Le rugissement collectif qui monta de la terre fut si puissant que Renji crût un instant que la fin des temps s'était abattue sur eux. Le sol vibra sous l'écho tonitruant des voix, tandis qu'autour de lui, chaque homme et chaque femme se mettait à hurler à gorge déployée. Emporté malgré lui par cette euphorie aussi soudaine qu'inattendue, le khajiit cria à s'en vider les poumons, mais n'entendit même pas le son de sa propre voix au milieu du mugissement commun. La clameur, effrayante de puissance, sembla fracturer les cieux eux-mêmes, et gagna encore en intensité comme pour repousser les limites du concevable.

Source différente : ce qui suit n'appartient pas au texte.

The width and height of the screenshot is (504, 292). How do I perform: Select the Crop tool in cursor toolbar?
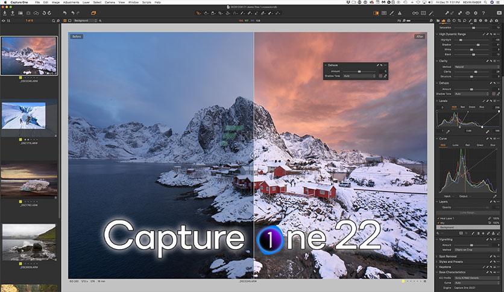click(221, 13)
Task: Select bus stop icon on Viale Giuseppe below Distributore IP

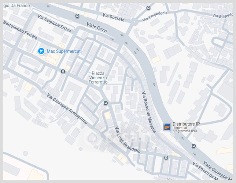Action: coord(194,146)
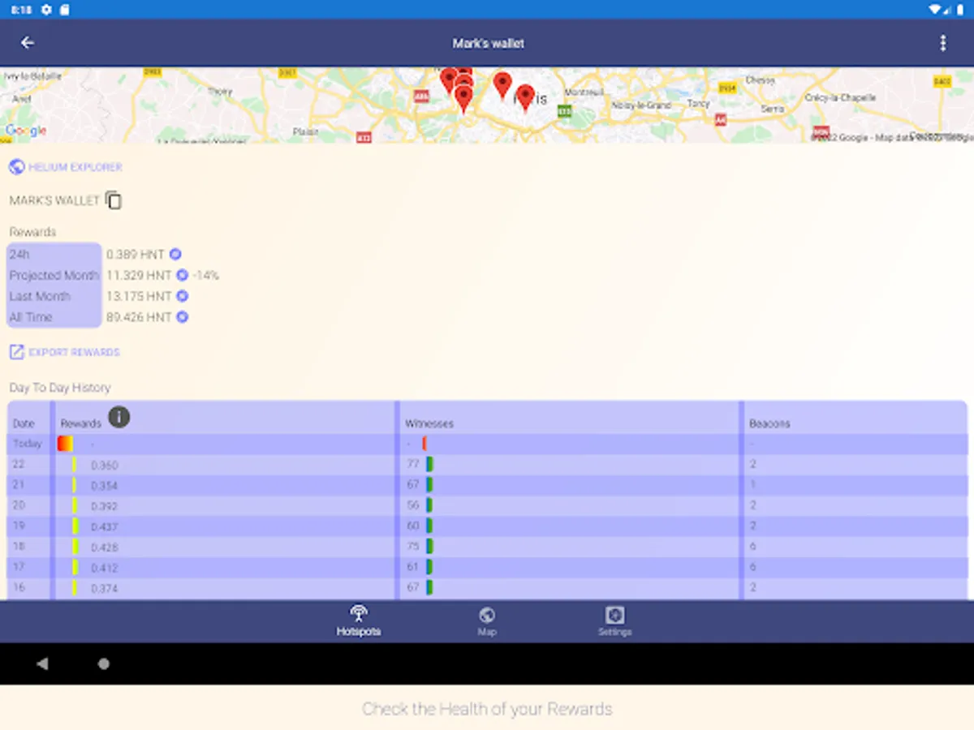974x730 pixels.
Task: Tap the info icon beside Rewards column
Action: click(119, 417)
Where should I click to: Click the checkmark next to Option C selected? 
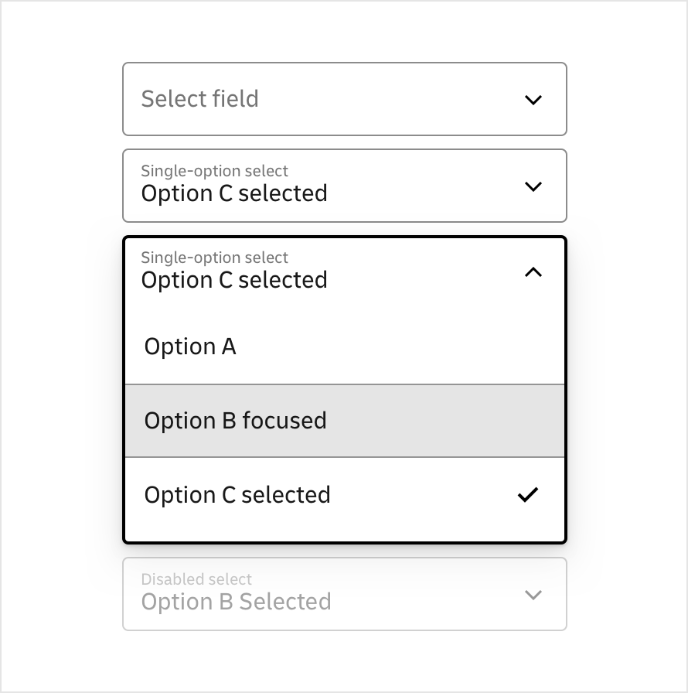pos(528,494)
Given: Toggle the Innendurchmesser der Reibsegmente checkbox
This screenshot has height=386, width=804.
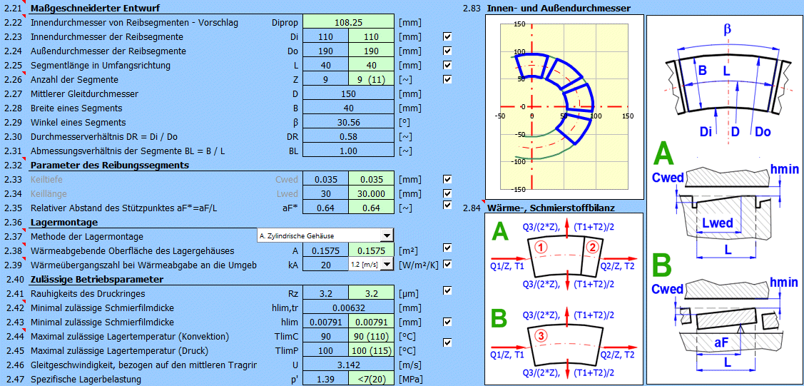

Cela lui avait pris des mois. Mais il comprenait enfin. Ici, sur cette place gelée, s'éraillant les cordes vocales en chantant sa détermination à l'unisson, face aux emblèmes de ces centaines d'hommes venus guerroyer ensemble malgré l'incompatibilité apparente de leurs allégeances, il comprenait. Devant leurs yeux à tous, Rigel venait de rallier ceux qui s'étaient entre-déchirés des années durant, ceux dont les idéaux les plus fondamentaux avaient forcé l'affrontement dans des conflits sans fin ni victoire. Et, ce faisant, il venait d'éclipser ce que ses prédécesseurs avaient accompli, réussissant l'exploit qu'aucun d'eux n'avait jugé possible.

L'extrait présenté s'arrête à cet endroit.